La Chambre des représentants a adopté jeudi une résolution appelant le président Donald Trump à mettre fin aux opérations militaires contre l'Iran, marquant la deuxième fois que le Congrès cherche à réduire ses efforts de guerre dans la région.
Jayapal a décrit le vote comme un "vote de conscience", soulignant la nécessité pour le Congrès de réaffirmer son rôle dans la détermination de la portée et de la durée des engagements militaires à l'étranger.
Le représentant Chip Roy (Texas), qui s'est opposé à la résolution, a déclaré que la Maison Blanche devrait demander l'approbation du Congrès plutôt que de poursuivre unilatéralement des campagnes militaires. Pendant ce temps, le Sénat devrait envisager une mesure similaire jeudi, le chef de la minorité sénatoriale Chuck Schumer (New York) s'engageant à faire pression pour un vote. Schumer a critiqué l'administration pour avoir mené la guerre sans objectifs clairs ou responsabilité publique, arguant que l'engagement continu risquait de déstabiliser davantage la région. Vous ne pouvez pas prétendre soutenir les troupes tout en les laissant piégées dans une guerre sans mission et sans fin, a-t-il déclaré dans des remarques sur le sol du Sénat.

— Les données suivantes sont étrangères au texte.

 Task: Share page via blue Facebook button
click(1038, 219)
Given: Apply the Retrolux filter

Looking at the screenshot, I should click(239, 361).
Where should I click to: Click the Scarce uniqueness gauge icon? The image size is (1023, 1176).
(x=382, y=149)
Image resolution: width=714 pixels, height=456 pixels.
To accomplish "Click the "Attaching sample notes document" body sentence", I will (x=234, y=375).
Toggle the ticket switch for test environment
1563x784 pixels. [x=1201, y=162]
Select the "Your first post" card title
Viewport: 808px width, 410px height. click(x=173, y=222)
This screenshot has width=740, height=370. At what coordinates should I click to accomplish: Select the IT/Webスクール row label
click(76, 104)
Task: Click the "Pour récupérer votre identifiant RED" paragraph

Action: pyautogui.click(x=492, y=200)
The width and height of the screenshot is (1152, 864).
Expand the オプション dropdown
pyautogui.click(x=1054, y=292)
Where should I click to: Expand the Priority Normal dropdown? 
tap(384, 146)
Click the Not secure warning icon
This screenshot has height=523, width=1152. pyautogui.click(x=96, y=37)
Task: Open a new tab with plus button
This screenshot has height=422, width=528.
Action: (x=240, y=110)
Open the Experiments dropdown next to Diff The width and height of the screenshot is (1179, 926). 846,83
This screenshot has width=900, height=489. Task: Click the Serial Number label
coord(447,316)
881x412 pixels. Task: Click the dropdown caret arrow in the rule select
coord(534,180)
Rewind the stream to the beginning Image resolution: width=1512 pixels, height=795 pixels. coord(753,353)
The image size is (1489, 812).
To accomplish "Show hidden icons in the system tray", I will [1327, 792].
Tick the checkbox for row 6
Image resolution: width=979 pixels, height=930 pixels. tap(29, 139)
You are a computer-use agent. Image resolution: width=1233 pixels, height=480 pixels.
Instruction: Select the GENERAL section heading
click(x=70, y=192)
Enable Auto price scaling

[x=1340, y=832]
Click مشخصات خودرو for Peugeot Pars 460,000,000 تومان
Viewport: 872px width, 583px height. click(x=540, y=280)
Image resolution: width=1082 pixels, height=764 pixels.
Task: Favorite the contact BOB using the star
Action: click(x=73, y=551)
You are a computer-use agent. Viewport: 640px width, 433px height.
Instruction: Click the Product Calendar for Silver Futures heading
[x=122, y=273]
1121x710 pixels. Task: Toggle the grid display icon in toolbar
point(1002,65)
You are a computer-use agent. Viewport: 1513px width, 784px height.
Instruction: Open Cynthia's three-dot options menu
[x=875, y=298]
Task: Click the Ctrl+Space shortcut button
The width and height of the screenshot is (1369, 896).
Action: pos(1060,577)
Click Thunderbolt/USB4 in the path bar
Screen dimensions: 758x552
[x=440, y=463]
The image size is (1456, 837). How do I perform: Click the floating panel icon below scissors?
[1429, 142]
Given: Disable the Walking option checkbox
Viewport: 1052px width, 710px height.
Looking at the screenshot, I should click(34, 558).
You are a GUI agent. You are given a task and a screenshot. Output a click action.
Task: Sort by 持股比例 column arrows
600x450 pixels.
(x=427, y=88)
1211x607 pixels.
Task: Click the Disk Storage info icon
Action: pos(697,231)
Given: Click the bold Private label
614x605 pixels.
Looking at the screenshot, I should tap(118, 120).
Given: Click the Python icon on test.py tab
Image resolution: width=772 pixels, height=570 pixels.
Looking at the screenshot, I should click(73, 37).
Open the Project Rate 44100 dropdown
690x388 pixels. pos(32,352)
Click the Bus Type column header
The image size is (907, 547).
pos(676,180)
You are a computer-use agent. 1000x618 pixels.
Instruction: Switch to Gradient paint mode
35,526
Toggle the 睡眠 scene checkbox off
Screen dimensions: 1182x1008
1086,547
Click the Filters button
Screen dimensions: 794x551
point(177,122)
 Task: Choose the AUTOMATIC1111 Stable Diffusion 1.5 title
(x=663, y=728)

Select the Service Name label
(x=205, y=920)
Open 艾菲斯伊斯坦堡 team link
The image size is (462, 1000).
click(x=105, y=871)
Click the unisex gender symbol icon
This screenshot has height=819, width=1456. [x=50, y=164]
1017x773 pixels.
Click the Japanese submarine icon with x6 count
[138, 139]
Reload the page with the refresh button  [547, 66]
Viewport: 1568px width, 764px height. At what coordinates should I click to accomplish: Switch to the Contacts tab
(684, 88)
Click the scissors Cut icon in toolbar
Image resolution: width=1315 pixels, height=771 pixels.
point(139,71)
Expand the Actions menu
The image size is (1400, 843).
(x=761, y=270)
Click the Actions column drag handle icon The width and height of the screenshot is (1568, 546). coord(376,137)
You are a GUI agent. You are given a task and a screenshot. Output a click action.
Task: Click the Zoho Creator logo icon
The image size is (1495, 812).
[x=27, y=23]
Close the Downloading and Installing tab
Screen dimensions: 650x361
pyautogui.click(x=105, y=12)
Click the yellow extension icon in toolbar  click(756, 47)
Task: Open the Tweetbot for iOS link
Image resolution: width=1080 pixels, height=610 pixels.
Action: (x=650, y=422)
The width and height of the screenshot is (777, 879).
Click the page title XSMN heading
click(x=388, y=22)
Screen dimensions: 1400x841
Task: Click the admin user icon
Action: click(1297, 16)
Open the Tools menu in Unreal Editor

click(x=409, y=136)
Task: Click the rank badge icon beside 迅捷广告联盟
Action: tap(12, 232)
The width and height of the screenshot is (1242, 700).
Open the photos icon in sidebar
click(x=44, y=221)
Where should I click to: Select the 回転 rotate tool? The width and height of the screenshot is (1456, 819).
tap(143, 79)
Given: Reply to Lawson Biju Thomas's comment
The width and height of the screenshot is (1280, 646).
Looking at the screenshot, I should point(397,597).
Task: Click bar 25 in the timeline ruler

Le contexte plus large révèle l'approfondissement des tensions entre les branches exécutive et législative sur la guerre en Iran. Le président Trump a toujours défendu la campagne militaire, la qualifiant de nécessaire pour contrer l'agression iranienne. 6 milliards de dollars de financement supplémentaire pour l'effort de guerre a suscité des critiques de la part des deux partis. Le président de la Chambre, Mike Johnson (Louisiane), a souligné l'importance de garantir la sécurité nationale, affirmant que le rôle du Congrès est d'équiper les forces armées, et non d'autoriser les guerres. Pourtant, les démocrates soutiennent que cette position ignore l'exigence constitutionnelle d'approbation par le Congrès des déclarations de guerre.
La situation a compliqué les prochaines élections de mi-mandat, les républicains faisant face à une pression croissante pour justifier leur soutien à un conflit en cours sans approbation officielle du Congrès. Certains législateurs du GOP, dont le représentant Brian Mast (Floride), ont fait écho à la logique de Trump, citant les attaques de l'Iran sur les voies maritimes et l'importance stratégique du détroit d'Ormuz.
Les deux chambres examinant maintenant des mesures pour limiter l'autorité présidentielle en temps de guerre, le débat sur les pouvoirs de guerre restera probablement une question controversée dans les mois à venir.